From George Washington to Nathanael Greene, 27 March 1784

To Nathanael Greene

Mount Vernon 27th March 1784

My Dr Sir,

A few days ago, by the post, on wch of late there seems to be no dependance, I wrote you a few lines expressive of an earnest wish that you could make it convenient to be at the Genl Meeting of the Society of Cincinnati, before you took your departure for South Carolina. I did not then, nor can I now, assign all my reasons for it; but to me it should seem indispensable, that the Meeting in May next should not only be full, but composed of the best abilities of the representation. The temper, of the New England States in particular, respecting this Society, the encreasing jealousies of it, a letter from the Marquis, & other considerations point strongly to wise determinations at this time.1 If then private interest or convenience withhold the first characters from the Meeting, what may be the consequence?—’tis easier, & perhaps better to be conceived than told. At any rate a bare representation will bring the Society into disrepute, & unfit it perhaps to decide upon the weighty matters which may come before it. besides, these excuses may be offered by one man as well as another, & sure I am none can urge them with more propriety than myself. I would add more, but that I fear this letter will not reach you in time & I am detaining a countryman of yours who has a fair wind, & I know is setting upon thorns from his eagerness to embrace it.2 Most sincerely & Affectionately I am Yrs

G: Washington

LB, DLC:GW; ALS, advertised in October 1988 by Sotheby’s catalog no. 5759, item 204, and in Paul C. Richards’s catalog no. 235, item 198.

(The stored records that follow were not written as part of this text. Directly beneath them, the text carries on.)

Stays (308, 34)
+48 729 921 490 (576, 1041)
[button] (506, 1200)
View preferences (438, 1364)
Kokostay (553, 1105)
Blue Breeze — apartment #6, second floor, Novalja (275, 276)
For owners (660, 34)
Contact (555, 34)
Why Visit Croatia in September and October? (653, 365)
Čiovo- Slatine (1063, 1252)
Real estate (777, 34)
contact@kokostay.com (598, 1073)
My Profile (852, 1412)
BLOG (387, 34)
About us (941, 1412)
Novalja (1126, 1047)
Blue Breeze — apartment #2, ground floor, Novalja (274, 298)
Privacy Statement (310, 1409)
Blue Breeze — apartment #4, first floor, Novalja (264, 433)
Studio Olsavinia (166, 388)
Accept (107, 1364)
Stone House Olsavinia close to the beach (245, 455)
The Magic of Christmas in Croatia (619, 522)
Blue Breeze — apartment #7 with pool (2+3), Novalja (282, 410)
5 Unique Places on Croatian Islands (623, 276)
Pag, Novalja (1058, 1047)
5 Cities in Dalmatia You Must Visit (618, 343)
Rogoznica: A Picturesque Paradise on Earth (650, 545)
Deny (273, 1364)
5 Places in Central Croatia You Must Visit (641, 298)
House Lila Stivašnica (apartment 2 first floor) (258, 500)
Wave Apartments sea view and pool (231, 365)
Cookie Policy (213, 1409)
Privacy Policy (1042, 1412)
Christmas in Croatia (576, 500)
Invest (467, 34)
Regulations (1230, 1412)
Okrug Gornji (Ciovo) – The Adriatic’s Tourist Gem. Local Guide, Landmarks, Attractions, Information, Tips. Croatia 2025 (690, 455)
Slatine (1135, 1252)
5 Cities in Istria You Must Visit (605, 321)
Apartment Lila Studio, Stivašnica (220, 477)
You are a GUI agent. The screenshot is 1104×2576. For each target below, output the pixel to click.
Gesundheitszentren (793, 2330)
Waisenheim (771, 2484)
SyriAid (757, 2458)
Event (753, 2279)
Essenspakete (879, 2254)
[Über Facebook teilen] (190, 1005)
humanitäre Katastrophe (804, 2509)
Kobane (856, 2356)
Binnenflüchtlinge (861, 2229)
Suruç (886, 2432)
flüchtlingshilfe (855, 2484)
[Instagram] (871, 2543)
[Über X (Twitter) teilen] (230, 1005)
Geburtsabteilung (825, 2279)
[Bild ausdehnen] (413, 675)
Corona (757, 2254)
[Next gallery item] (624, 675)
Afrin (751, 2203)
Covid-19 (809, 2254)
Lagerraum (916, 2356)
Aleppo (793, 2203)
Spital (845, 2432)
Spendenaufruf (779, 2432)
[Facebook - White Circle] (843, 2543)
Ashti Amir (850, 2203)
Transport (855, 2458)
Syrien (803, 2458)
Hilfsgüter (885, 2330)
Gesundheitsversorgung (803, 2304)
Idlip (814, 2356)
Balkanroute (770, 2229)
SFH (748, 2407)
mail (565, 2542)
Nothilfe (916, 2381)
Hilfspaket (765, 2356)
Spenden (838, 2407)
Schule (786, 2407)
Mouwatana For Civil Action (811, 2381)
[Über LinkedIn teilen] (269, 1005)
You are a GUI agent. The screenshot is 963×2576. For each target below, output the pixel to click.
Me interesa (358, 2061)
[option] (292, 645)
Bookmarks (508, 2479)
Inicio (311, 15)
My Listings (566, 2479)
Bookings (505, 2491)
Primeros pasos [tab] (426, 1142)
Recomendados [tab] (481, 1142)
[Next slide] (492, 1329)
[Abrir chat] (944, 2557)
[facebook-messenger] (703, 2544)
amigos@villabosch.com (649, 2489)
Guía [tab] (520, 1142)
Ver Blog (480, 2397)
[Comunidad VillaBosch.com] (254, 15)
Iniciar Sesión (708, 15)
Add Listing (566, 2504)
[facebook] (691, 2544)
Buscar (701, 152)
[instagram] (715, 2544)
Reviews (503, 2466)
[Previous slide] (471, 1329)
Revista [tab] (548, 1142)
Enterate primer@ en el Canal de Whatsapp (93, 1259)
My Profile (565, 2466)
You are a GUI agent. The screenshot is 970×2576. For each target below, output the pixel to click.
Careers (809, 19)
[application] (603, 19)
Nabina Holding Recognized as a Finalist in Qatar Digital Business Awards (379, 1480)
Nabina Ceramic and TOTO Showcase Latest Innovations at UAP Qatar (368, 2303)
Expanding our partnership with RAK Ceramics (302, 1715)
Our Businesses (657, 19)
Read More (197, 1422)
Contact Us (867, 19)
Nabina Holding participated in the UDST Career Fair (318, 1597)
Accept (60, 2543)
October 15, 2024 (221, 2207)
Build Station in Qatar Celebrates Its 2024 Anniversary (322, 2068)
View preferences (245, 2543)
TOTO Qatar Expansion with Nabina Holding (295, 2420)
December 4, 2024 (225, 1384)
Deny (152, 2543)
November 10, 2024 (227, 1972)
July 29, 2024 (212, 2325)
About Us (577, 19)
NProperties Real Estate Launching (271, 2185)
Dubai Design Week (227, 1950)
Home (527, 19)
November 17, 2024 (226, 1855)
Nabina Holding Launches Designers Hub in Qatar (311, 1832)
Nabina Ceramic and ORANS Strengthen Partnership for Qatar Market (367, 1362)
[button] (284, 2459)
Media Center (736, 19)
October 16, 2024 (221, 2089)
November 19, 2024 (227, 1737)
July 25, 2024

1GW wrote Greene on 20 March. He is probably referring to Lafayette’s letter of 25 Dec. 1783.

2The Richards catalog indicates that the foregoing sentence in the ALS read: “I would add more, but that I fear this letter will not reach you in time, and because I am detaining a Countryman of yours (who is to be the bearer of it) with a fair wind, who is in as bad a situation as a man or Jester looks would, be, from his eagerness to embrace it.”